#ACD2022 [Report]How to choose a right messaging service for your workload



This Blog is a session report of the AWS Community Day 2022 India virtual event organised by AWS User Group India

The session is presented by Yan Cui The date of the Event is 11 November 2022


Requirements of messaging Service

Functional requirement
  1. FIFO (is the request should be processed in order)
  2. replay event (Do we need to save the event or replay the event)

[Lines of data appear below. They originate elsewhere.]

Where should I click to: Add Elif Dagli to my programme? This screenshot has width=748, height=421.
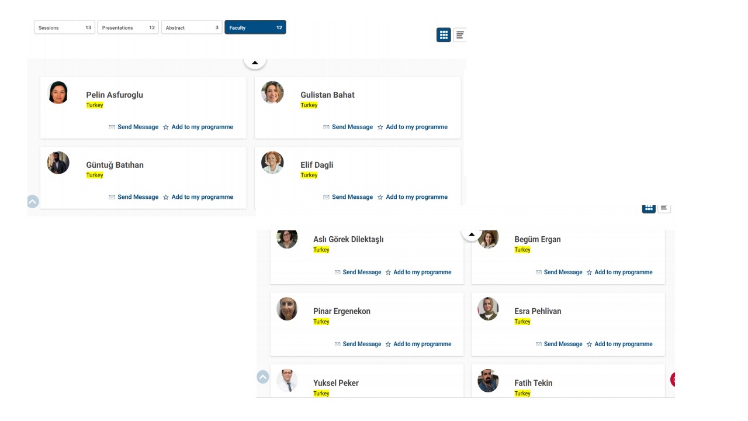[416, 197]
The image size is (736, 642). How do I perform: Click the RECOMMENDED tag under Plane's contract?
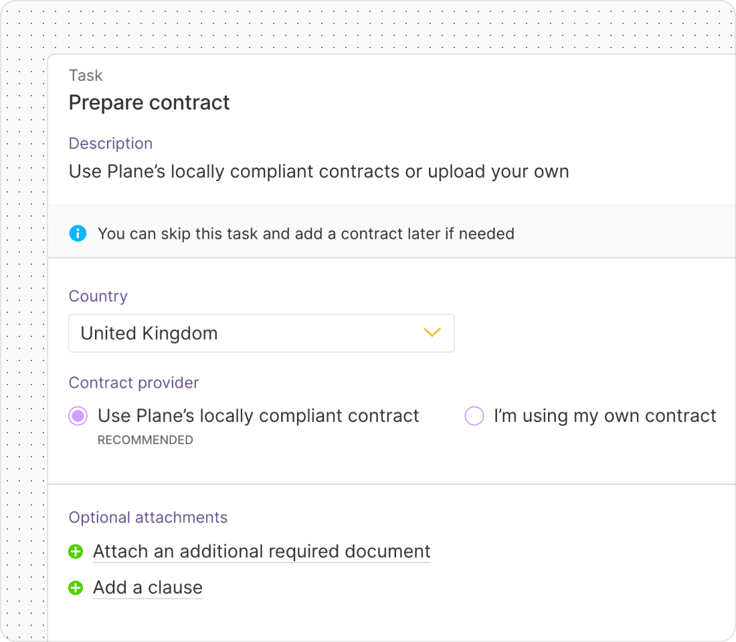[145, 440]
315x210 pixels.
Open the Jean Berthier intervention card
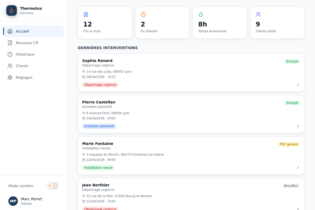(191, 194)
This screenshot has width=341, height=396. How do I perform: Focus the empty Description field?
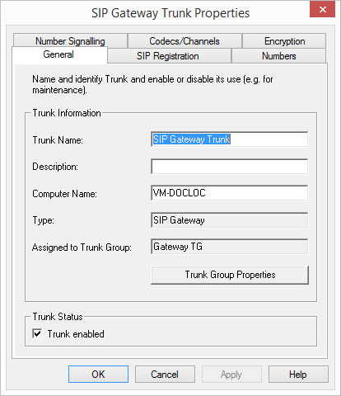230,167
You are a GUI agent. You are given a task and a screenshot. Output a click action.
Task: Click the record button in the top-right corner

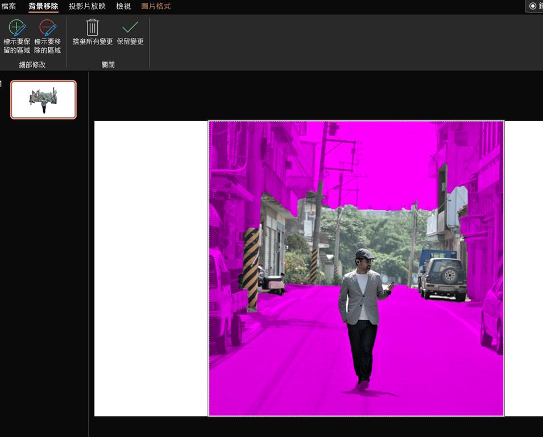pos(533,6)
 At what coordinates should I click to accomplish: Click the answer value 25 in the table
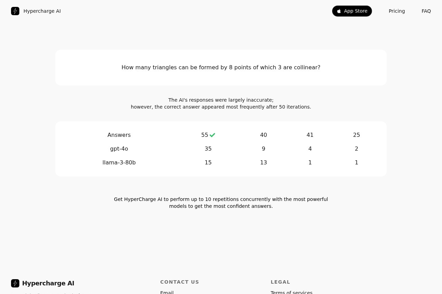tap(356, 135)
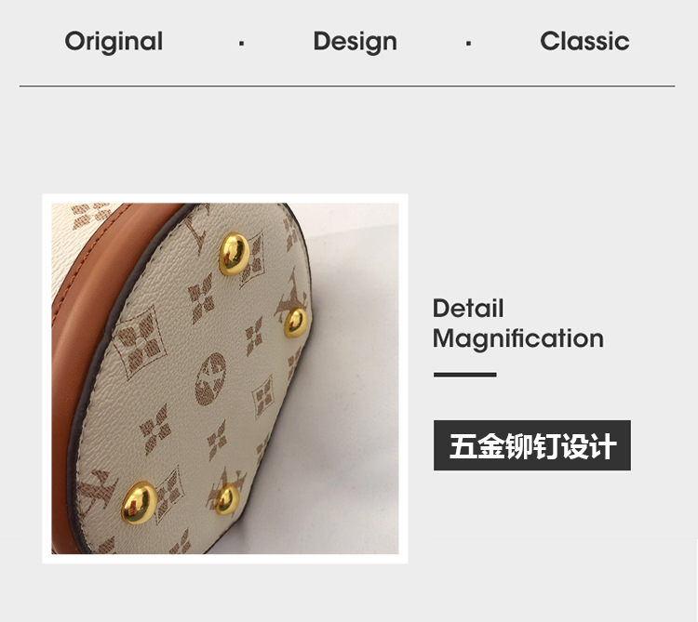698x622 pixels.
Task: Click the dark '五金铆钉设计' label
Action: (x=532, y=445)
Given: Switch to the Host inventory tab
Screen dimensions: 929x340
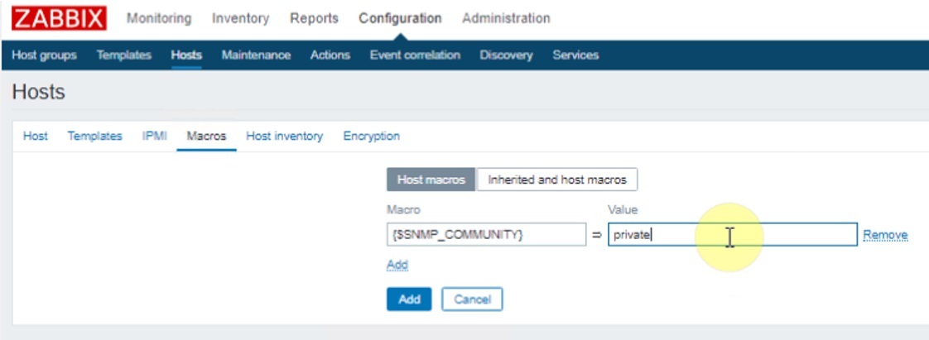Looking at the screenshot, I should click(284, 136).
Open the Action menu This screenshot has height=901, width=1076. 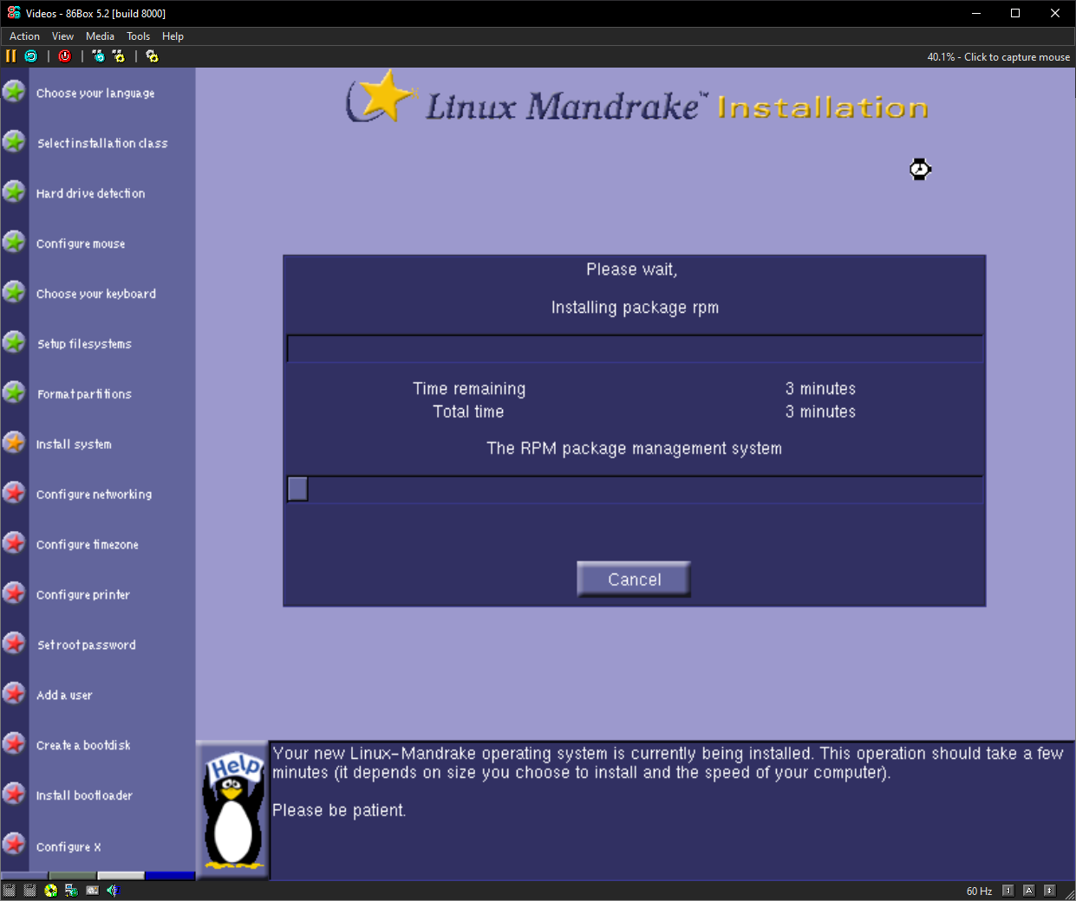pos(24,36)
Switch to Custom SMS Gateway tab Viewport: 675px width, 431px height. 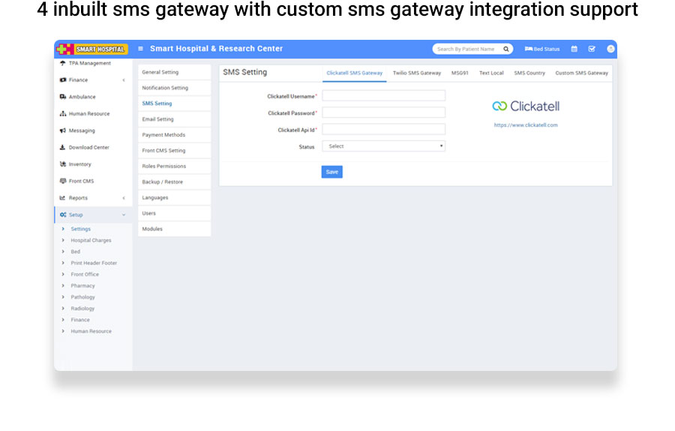click(x=581, y=74)
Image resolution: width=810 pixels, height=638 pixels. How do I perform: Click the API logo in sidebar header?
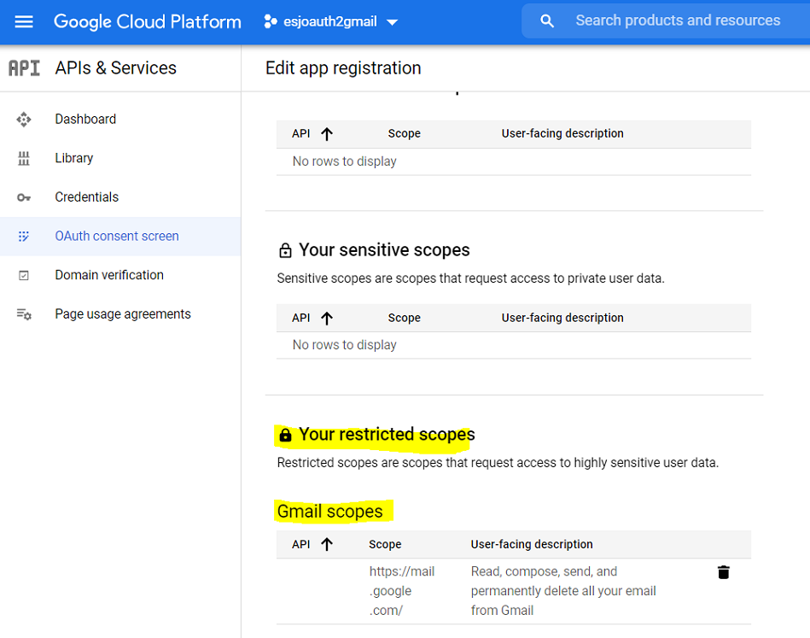click(24, 68)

Non -functional requirement

  1. error
  2. cost
  3. scalability

AWS offer few services which can perform the similar task

  1. Event bridge

  2. SNS

  3. SQL

  4. Kinesis

  5. MSK(Managed kafka Service)

  6. IoT Core

  7. DynamoDB Stream

etc. etc.

How to choose the best one between SNS, SQS, Kinesis and Event Bridge

1. Constraints of Each Service:

every service has some limitations which we should consider before choosing that service

for eg:

Even Bridge: Service quota for put events in a region

2. Scaling concurrency

How Does Lambda Concurrency Scale with throughput?

SNS and Event Bridge can invoke the same number of lambda events as the number of requests for eg: 100 requests will invoke the 100 Lambda function concurrently

SQS: in this Service, the concurrency is controlled by several pollers therefore the concurrency will increase more gradually as compared to SNS and Event Bridge We will get Message patching

Kinesis: 1 concurrent for 1 shard(can be configure 10 lambda for 1 shard) Concurrency of Kinesis is Discrete

More Concurrency is not always Better

Because we need to control our downstream system which can be a legacy system that has a limitation of throughput and is not able to scale as quickly as lambda so it can return an error. in this case, there is a configuration where lambda can be configured for retry but we need to keep in mind the max number of retries we get. if the request crosses the retry limit we need to think of a solution like DLQ and then again we need to create some mechanism to process the events inside DLQ.

Or We Can use Kinesis we can control how much throughput we are processing from the stream and how much throughput we are sending downstream

Or we can use reserved concurrency

only if you have 2 or 3 function it can cause under-provisioning

Error Handling:

  • Lambda: async invokes 2 retries and also supports DLQ
  • DLQ only capture the failed event it will not give us the reason why the event failed or other necessary details. for this reason, Lambda destination should be preferred over DLQs,

Lambda Destination Do not support SQS.

lambda Destination

The Prices can differ based on usage so we need to select based on our needs.

Kinesis can be expensive for less number of messages but can be very cost-effective if we have a large number of messages.

Observability :

XRAY Can only trace Event Bridge

Decision Tree for Choosing Messaging service:



This session shares problems and solutions which we could face in real-world projects. and also shared tips and tricks to make choices among the top-used messaging service.